Michael Daragjati, Racist NYPD Cop, Sentenced To Nearly 5 Years For False Arrest and Extortion

Racist NYPD Cop, Sentenced To 5 Years, Is Definitely Racist

NEW YORK -- A disgraced former NYPD officer burst into tears in Brooklyn federal court on Friday as he was sentenced to nearly five years behind bars for an extortion scheme and for arresting a Staten Island man on fabricated charges in 2011.

Michael Dargjati, 33, an eight-year NYPD veteran assigned to Staten Island, was arrested and stripped of his badge last October after federal agents caught him on a wiretap plotting an extortion scheme involving an off-duty snowplow business. He can also be heard using racist language to boast about setting up innocent black men for arrest.

Editor's Note: This article contains language that some readers may find offensive.

In April 2011, Daragjati, who is white, stopped and frisked Kenrick Gray, a 33-year-old black man, and found no weapons or contraband. But after Gray complained about his treatment during the search, Daragjati took him into custody on a charge of resisting arrest, claiming that Gray flailed his arms and legs during the arrest. Gray spent 36 hours in jail.

On the wiretap, Daragjati told a friend that Gray had not resisted arrest and that he had "fried another nigger," federal prosecutors said.

In May, Gray added his run-in with Daragjati to a federal lawsuit, claiming he was unlawfully stopped and frisked two separate times by NYPD cops in 2010.

Daragjati's sentencing Friday comes amidst growing public outrage over the racial disparities in the use of stop and frisks by the NYPD. In 2011, 87 percent of the nearly 700,000 stops conducted by NYPD cops were of blacks or Latinos.

"People hate cops," Daragjati said in court Friday. "I don't even blame them anymore with this stop and frisk nonsense."

Daragjati was also charged with extortion for attacking a man who he believed had stolen snowplow equipment from him and for threatening him with a gun. He pleaded guilty to civil rights and extortion charges in January.

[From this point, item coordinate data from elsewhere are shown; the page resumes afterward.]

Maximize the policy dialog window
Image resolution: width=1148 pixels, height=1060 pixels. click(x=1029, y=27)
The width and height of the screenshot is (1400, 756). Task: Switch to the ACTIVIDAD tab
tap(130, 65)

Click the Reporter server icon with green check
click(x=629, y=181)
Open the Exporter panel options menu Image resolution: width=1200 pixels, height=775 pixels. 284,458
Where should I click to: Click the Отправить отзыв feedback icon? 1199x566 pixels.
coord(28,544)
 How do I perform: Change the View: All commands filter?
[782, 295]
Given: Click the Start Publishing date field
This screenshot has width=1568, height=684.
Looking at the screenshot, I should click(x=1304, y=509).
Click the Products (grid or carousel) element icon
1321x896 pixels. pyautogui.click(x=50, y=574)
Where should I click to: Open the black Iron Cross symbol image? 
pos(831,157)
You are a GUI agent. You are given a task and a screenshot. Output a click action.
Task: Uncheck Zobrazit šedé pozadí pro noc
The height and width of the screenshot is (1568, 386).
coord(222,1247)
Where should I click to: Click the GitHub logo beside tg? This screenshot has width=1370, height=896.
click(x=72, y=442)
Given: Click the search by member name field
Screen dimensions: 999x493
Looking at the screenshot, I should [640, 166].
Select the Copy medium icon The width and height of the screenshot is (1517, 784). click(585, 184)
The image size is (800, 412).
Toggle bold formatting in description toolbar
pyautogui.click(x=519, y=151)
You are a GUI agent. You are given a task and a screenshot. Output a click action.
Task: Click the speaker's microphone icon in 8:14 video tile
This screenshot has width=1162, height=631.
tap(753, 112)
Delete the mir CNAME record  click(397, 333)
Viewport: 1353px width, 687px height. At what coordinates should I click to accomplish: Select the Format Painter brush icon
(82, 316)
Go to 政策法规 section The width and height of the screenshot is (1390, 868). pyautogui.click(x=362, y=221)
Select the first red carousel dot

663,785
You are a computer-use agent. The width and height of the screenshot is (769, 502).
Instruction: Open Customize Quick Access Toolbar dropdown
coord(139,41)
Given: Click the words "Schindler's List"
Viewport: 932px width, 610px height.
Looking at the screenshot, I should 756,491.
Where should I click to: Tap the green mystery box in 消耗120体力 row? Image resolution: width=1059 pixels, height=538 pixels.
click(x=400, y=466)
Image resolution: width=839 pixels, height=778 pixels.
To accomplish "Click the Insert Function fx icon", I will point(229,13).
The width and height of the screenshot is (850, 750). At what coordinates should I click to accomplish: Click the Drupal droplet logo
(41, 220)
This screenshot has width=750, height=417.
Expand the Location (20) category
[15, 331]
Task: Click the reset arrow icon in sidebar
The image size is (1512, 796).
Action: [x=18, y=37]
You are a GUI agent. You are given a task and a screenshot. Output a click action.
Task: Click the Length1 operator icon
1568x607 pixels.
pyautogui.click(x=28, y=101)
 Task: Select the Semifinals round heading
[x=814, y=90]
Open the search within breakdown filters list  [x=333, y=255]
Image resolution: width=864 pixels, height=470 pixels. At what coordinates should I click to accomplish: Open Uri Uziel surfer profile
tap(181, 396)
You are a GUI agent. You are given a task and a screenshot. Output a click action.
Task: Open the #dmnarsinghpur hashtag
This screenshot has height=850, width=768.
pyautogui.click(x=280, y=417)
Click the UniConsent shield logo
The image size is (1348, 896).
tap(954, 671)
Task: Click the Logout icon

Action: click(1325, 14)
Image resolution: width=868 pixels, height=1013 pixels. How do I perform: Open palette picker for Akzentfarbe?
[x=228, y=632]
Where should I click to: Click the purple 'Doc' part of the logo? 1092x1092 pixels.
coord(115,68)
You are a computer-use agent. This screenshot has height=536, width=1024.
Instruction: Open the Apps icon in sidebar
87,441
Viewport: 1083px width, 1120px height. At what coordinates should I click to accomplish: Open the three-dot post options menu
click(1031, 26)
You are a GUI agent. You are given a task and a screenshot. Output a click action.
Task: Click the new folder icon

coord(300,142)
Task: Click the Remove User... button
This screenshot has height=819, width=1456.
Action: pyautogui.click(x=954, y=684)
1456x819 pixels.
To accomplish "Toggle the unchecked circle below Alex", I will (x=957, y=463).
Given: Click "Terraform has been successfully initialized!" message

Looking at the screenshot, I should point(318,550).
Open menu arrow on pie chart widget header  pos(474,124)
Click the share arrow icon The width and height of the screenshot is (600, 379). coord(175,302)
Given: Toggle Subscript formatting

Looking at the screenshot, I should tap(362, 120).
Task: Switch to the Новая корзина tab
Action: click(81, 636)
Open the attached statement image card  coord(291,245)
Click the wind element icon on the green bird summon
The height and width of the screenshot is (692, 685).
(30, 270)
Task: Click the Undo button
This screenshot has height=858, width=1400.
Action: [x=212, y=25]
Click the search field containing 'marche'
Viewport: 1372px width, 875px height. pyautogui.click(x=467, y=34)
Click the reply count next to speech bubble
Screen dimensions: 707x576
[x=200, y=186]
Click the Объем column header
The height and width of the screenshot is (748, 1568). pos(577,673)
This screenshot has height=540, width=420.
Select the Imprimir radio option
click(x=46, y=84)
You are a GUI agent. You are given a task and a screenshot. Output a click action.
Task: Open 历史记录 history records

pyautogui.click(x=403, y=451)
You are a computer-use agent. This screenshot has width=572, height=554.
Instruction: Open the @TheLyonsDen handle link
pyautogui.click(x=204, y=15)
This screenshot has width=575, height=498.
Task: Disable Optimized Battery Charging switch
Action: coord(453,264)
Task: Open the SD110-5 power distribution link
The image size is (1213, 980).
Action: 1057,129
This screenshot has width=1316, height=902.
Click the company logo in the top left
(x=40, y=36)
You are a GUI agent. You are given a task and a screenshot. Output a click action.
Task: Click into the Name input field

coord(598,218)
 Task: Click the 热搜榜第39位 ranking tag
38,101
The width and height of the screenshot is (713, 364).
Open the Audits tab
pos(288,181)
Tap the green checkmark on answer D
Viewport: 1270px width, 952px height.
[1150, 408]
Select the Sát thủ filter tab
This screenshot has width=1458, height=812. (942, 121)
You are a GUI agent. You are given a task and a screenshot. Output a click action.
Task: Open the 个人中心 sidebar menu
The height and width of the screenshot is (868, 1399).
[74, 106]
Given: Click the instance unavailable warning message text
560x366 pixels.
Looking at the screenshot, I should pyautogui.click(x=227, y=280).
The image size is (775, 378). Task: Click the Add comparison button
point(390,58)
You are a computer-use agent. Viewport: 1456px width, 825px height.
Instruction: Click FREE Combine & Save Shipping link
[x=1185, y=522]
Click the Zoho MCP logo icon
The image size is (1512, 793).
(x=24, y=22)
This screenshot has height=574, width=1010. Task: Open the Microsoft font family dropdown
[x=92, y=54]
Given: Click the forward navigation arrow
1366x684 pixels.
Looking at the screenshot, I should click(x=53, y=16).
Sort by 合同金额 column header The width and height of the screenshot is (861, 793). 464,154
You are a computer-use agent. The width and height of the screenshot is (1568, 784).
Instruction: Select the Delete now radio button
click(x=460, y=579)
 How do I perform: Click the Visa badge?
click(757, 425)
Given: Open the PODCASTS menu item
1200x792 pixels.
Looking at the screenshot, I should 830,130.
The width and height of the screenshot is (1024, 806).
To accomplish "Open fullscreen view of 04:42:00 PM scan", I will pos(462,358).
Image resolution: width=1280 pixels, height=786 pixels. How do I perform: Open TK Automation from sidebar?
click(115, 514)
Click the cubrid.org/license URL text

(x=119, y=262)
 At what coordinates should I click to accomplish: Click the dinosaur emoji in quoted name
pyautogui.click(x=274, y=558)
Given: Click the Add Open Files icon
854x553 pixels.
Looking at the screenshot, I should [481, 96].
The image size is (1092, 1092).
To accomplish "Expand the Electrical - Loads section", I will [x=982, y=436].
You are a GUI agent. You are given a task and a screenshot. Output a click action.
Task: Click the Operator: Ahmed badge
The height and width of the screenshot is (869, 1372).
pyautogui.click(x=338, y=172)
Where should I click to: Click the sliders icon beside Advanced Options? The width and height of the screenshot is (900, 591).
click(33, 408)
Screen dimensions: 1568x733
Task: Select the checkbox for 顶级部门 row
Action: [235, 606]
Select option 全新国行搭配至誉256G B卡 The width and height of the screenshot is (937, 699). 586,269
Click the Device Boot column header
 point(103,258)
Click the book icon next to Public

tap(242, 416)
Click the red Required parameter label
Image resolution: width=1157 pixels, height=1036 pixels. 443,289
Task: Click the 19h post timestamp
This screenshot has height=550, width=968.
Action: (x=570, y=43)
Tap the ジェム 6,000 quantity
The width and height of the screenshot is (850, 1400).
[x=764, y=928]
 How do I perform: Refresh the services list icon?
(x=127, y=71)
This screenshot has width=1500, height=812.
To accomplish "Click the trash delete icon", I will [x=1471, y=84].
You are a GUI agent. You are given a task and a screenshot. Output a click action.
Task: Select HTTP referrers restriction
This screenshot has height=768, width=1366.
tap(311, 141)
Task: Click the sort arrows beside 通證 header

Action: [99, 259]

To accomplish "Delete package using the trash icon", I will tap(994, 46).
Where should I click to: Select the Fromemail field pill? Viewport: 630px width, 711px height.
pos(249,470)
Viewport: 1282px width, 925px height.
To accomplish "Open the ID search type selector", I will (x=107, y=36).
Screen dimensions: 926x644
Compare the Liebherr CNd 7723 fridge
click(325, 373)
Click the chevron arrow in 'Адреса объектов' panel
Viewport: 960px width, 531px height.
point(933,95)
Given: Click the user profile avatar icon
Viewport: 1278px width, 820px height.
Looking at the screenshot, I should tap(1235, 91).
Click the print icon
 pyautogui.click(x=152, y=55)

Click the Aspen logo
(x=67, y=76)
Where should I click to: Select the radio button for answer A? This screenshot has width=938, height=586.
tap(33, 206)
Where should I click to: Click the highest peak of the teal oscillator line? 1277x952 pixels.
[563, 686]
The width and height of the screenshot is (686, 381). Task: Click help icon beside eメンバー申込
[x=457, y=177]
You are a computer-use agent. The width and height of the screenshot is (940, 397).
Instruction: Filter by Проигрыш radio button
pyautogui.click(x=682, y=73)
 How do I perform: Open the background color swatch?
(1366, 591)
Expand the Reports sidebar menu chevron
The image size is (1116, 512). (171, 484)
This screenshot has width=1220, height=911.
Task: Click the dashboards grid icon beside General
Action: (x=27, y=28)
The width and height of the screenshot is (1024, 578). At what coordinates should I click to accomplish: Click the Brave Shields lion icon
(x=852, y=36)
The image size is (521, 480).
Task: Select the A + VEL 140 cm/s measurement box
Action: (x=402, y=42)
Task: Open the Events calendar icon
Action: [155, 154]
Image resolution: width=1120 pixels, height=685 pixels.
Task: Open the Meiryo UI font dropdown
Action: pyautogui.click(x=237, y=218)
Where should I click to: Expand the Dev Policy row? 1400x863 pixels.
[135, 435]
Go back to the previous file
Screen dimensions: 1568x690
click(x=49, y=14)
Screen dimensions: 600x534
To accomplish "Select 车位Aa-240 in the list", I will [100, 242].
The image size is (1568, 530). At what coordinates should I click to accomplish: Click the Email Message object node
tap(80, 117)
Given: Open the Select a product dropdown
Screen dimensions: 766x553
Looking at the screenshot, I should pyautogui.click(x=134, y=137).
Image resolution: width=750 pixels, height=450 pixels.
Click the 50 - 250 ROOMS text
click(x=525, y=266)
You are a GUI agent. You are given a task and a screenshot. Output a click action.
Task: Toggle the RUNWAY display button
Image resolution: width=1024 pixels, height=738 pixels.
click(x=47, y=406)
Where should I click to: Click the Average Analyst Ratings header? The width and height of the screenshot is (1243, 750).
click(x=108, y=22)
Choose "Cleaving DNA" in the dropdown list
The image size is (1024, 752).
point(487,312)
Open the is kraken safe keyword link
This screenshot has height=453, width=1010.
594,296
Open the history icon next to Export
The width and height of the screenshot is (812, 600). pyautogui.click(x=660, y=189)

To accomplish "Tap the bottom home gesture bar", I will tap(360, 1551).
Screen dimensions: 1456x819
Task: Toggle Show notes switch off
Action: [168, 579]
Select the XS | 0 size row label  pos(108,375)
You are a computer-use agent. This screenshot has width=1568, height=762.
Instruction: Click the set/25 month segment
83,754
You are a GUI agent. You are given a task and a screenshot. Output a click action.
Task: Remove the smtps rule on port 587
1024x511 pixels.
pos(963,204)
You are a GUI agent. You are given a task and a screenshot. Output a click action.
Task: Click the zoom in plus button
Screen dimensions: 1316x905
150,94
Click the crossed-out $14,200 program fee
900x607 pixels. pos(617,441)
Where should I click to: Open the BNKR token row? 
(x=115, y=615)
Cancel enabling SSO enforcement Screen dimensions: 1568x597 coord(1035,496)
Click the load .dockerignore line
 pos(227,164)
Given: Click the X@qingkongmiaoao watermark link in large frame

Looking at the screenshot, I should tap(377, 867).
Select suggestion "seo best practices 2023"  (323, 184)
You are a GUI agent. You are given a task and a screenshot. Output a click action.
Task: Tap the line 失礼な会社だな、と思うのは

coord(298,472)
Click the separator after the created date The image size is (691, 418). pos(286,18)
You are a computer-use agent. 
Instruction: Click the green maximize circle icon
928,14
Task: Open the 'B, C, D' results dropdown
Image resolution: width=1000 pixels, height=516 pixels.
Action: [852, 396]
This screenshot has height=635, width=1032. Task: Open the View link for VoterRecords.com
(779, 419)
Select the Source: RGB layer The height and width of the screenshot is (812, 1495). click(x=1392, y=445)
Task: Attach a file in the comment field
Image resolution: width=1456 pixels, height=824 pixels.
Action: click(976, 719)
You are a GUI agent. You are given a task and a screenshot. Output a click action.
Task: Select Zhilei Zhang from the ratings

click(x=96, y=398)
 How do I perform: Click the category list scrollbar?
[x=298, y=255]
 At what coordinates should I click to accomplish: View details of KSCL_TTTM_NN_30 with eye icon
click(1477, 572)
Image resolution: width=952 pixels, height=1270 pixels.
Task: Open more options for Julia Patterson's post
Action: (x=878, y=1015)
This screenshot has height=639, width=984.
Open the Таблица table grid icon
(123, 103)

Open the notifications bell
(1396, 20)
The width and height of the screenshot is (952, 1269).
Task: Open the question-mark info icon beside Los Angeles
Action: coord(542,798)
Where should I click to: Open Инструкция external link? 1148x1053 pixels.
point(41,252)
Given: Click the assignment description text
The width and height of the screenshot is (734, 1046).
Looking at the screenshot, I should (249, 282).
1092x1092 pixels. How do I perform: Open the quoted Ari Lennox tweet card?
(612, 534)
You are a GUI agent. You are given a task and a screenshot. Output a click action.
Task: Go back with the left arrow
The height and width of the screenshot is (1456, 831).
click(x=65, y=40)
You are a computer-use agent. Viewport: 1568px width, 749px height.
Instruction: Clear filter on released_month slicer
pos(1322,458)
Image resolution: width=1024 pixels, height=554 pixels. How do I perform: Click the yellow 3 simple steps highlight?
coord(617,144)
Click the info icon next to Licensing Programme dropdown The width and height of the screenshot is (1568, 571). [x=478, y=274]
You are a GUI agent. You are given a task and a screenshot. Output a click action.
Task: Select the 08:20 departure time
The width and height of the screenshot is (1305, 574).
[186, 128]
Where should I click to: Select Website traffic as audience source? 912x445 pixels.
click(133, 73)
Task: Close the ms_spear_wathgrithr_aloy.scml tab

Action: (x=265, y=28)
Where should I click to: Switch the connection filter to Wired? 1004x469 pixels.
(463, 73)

On Friday, a tearful Darajgati, surrounded by family and friends, begged the judge to let him serve his sentence at home, under house arrest, so he could take care of his wife and three daughters.

"My daughters knew that daddy put bad people in jail," Daragjati said, wiping his eyes. "Now how do I explain that daddy's in jail?"

District Judge William F. Kuntz II was unsympathetic, handing down the maximum sentence. "You knew full well how to act as a real police officer," Kuntz said.

Kuntz further noted that Daragjati made little reference to his victims in his plea for leniency.

Ronald Fischetti, Daragjati's attorney, said after the proceeding that the sentence was too harsh and that the judge focused too much on the civil rights complaint in his decision for both charges.

But he conceded that Daragjati had a problem with racism.

Daragjati has also had two civilian complaints and is the subject of three lawsuits, some still pending, all involving African-American males, including Gray.

"It's not a coincidence, he is a racist," Fischetti said.